◆ QUOTED TEXT ◆

----------

Decoder always predicts the same token

Question

I have the following decoder for machine translation that after a few steps only predicts the EOS token. Overfitting on a dummy, tiny dataset is impossible because of this so it seems that there is a big error in the code.

Decoder(
  (embedding): Embeddings(
    (word_embeddings): Embedding(30002, 768, padding_idx=3)
    (LayerNorm): LayerNorm((768,), eps=1e-05, elementwise_affine=True)
    (dropout): Dropout(p=0.5, inplace=False)
  )
  (ffn1): FFN(
    (dense): Linear(in_features=768, out_features=512, bias=False)
    (layernorm): LayerNorm((512,), eps=1e-05, elementwise_affine=True)
    (dropout): Dropout(p=0.5, inplace=False)
    (activation): GELU()
  )
  (rnn): GRU(512, 512, batch_first=True, bidirectional=True)
  (ffn2): FFN(
    (dense): Linear(in_features=1024, out_features=512, bias=False)
    (layernorm): LayerNorm((512,), eps=1e-05, elementwise_affine=True)
    (dropout): Dropout(p=0.5, inplace=False)
    (activation): GELU()
  )
  (selector): Sequential(
    (0): Linear(in_features=512, out_features=30002, bias=True)
    (1): LogSoftmax(dim=-1)
  )
)

The forward is relatively straightforward (see what I did there?): pass the input_ids to the embedding and a FFN, then use that representation in the RNN with the given sembedding as initial hidden state. Pass the output through another FFN and do softmax. Return logits and last hidden states of the RNN. In the next step, use those hidden states as the new hidden states, and the highest predicted token as the new input.

def forward(self, input_ids, sembedding):
    embedded = self.embedding(input_ids)
    output = self.ffn1(embedded)
    output, hidden = self.rnn(output, sembedding)
    output = self.ffn2(output)
    logits = self.selector(output)

    return logits, hidden

sembedding is the initial hidden_state for the RNN. This is similar to an encoder-deocder architecture only here we do not train the encoder but we do have access to pretrained encoder representations.

In my training loop I start off each batch with a SOS token and feed every top predicted token to next step until target_len is reached. I also swap randomly between teacher forced training.

def step(self, batch, teacher_forcing_ratio=0.5):
    batch_size, target_len = batch["input_ids"].size()[:2]
    # Init first decoder input woth SOS (BOS) token
    decoder_input = torch.tensor([[self.tokenizer.bos_token_id]] * batch_size).to(self.device)
    batch["input_ids"] = batch["input_ids"].to(self.device)

    # Init first decoder hidden_state: one zero'd second embedding in case the RNN is bidirectional
    decoder_hidden = torch.stack((batch["sembedding"],
                                  torch.zeros(*batch["sembedding"].size()))

----------

◆ RECORD EXCERPTS ◆
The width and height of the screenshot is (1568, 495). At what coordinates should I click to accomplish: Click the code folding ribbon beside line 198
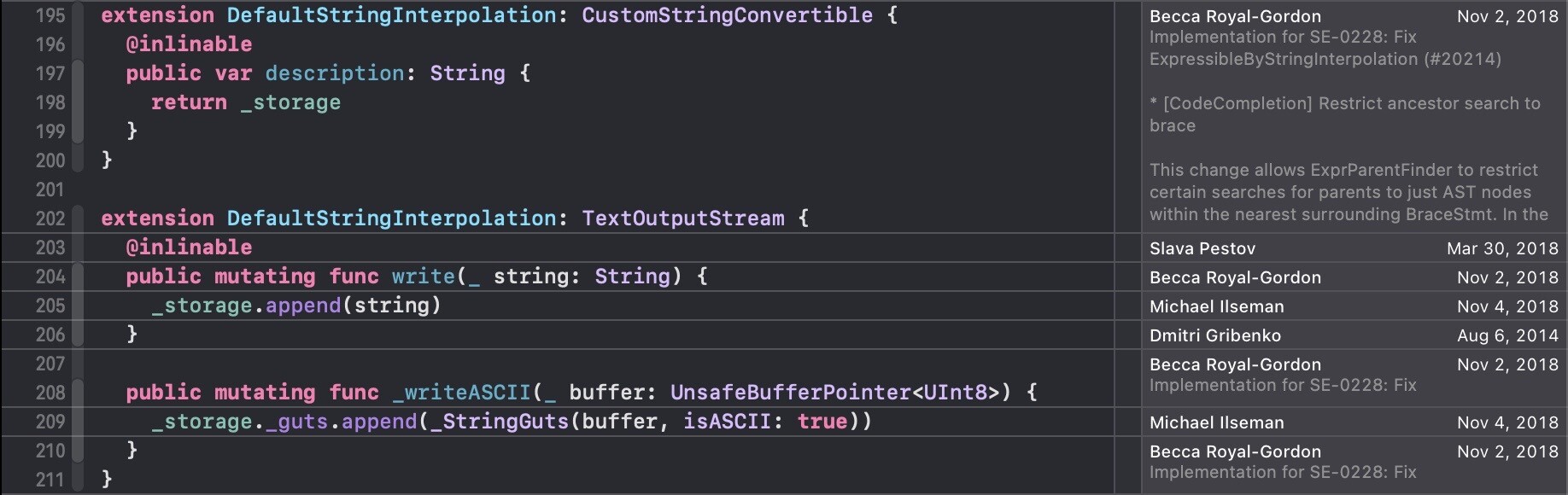click(78, 102)
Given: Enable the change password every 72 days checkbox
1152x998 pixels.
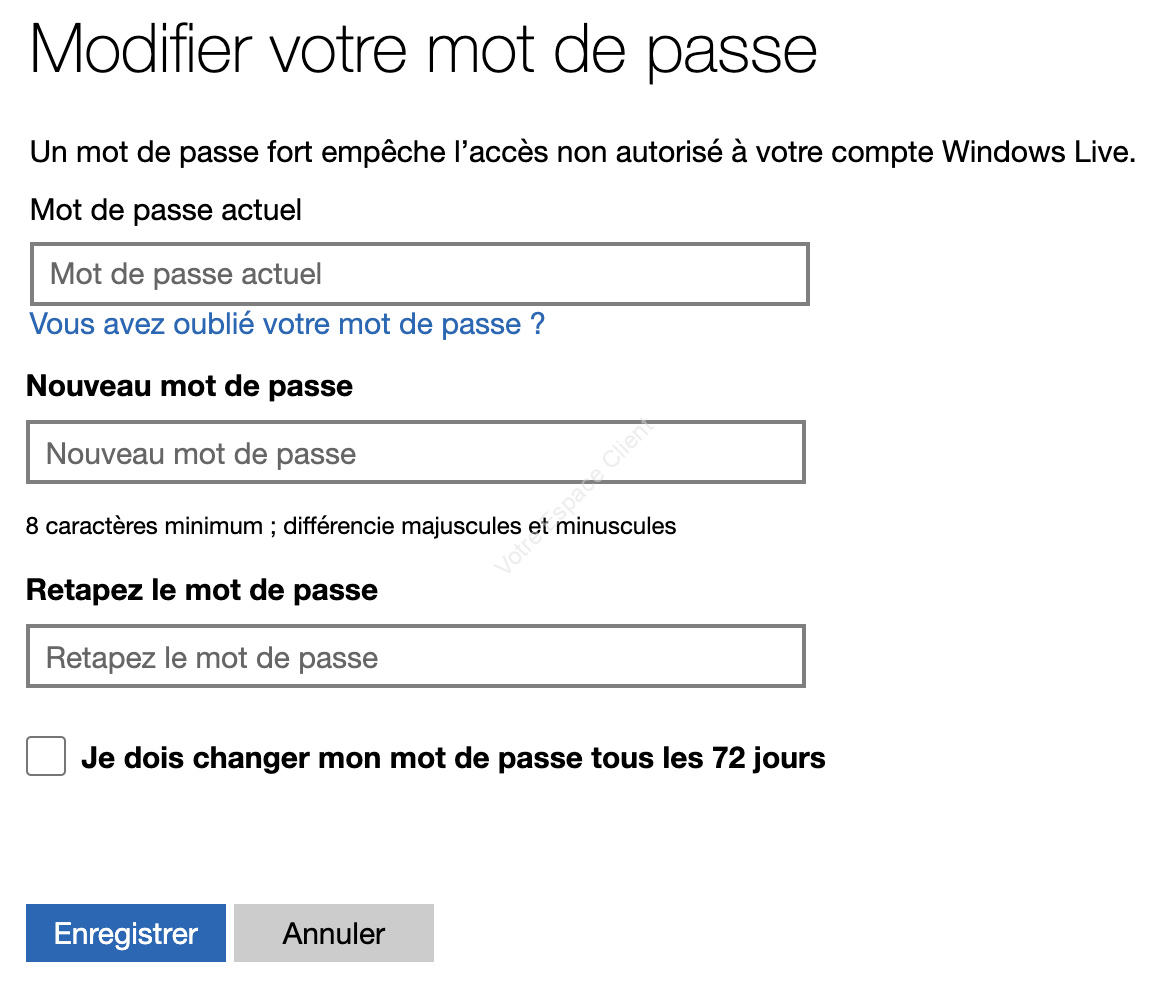Looking at the screenshot, I should [46, 756].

----------

◆ ACTIONS TO TAKE ◆
1) In the decoder thread, which token does the decoder end up predicting after a few steps?
2) Arrange every line of the records as a Markdown table with the columns Row and Line, skipping blank lines and leaving the pictures out.
The records are unrelated to the decoder thread.

◆ SOLUTIONS BY TASK ◆
1) The EOS token.

2)
| Row | Line |
|---|---|
| 1 | The width and height of the screenshot is (1568, 495). At what coordinates should I click to accomplish: Click the code folding ribbon beside line 198 |
| 2 | click(78, 102) |
| 3 | Given: Enable the change password every 72 days checkbox |
| 4 | 1152x998 pixels. |
| 5 | Looking at the screenshot, I should [46, 756]. |